La dernière discipline présentée était celle de la roue Cyr qui, encore une fois, s’offrait sous une nouvelle forme. D’abord visuellement elle était le symbole du capteur de rêve amérindien, et son utilisation dépassait également sa fonction première. Si les arts du cirque regroupent plusieurs disciplines comme le sport, la danse et le théâtre, on fait peu de cas des arts visuels. Matthew Richardson, ancien soliste dans le spectacle Varekai, a créé une peinture tout à fait fascinante pour clore son numéro. Il a d’abord étendu de la peinture blanche sur une toile noire posée au sol, avant de se lancer de la poudre bleue et rouge sur le corps et de faire tourner sa roue sur la toile. La roue Cyr, dans ses chemins circulaires, traçait non pas un spirographe mais un capteur de rêve. La toile a ensuite été hissée derrière l’artiste, dévoilant le tableau final, lui qui se trouvait dans la roue à ce moment. Une idée fort originale qu’il serait intéressant de tester avec d’autres matériaux ou sur une plus grande surface, telle que la piste de la TOHU.

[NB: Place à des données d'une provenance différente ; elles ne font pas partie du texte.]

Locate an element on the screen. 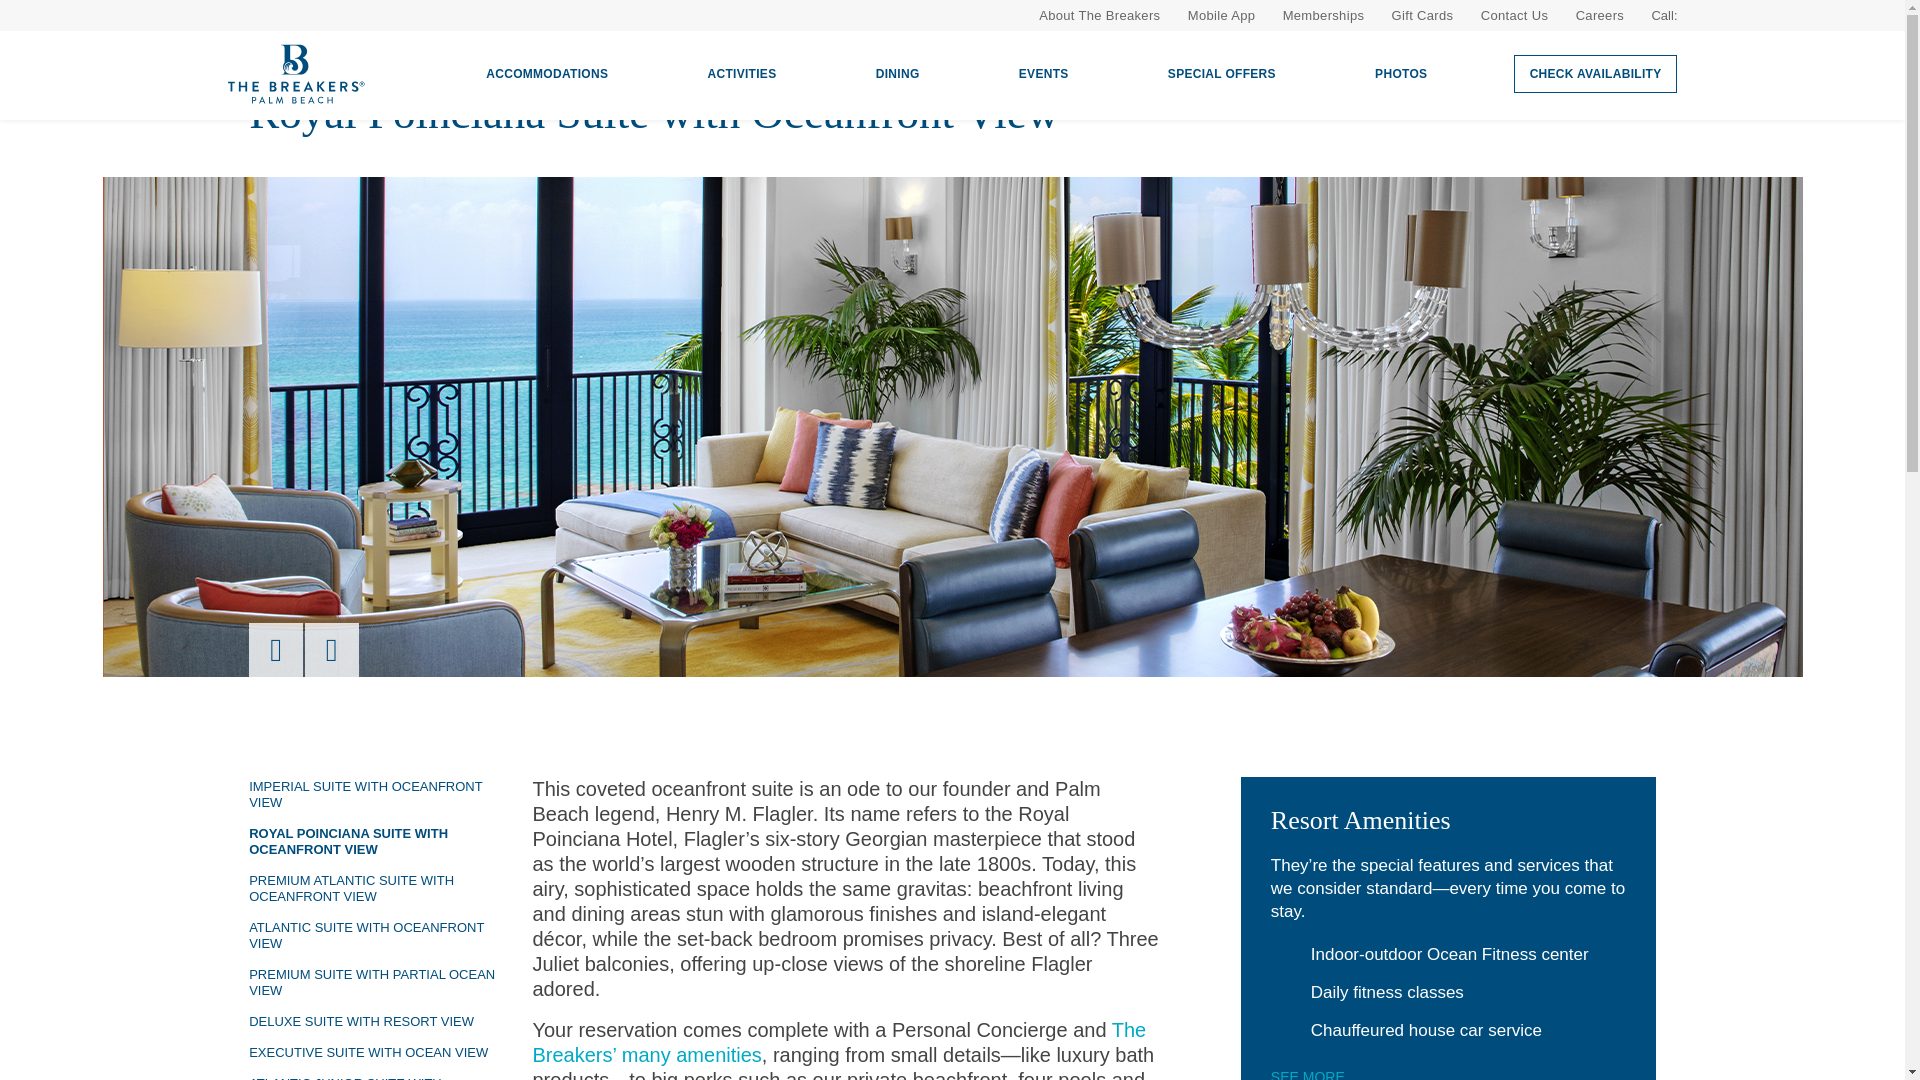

La finale a ramené tous les artistes sur scène, où Hugo Ouellet-Côté a exécuté quelques passages au-dessus de ceux-ci, attaché à ses sangles. Les Mongoles ont une fois de plus ébahi la foule avec un backend et un tir à l’arc par les pieds, dans une cible géante en forme de cœur! Quelques pas de danse et le spectacle était déjà terminé. La sélection des Coups de cœur était somme toute traditionnelle dans le style contemporain valorisé, mettant en lumière l’exécution des prouesses davantage que l’ingéniosité des acrobates. Force est d’admettre que les numéros présentés ne sont qu’une infime partie de la richesse du cirque québécois et mondial. Comme en témoignait la soirée de lancement, où le tiers de la foule n’avait jamais mis les pieds à la TOHU, les Coups de cœur sont souvent un premier contact avec cet univers magique. On peut se faire éblouir à la Cité des arts du cirque jusqu’au 3 mars. La représentation du 1er mars est suivie d’une rencontre avec le public.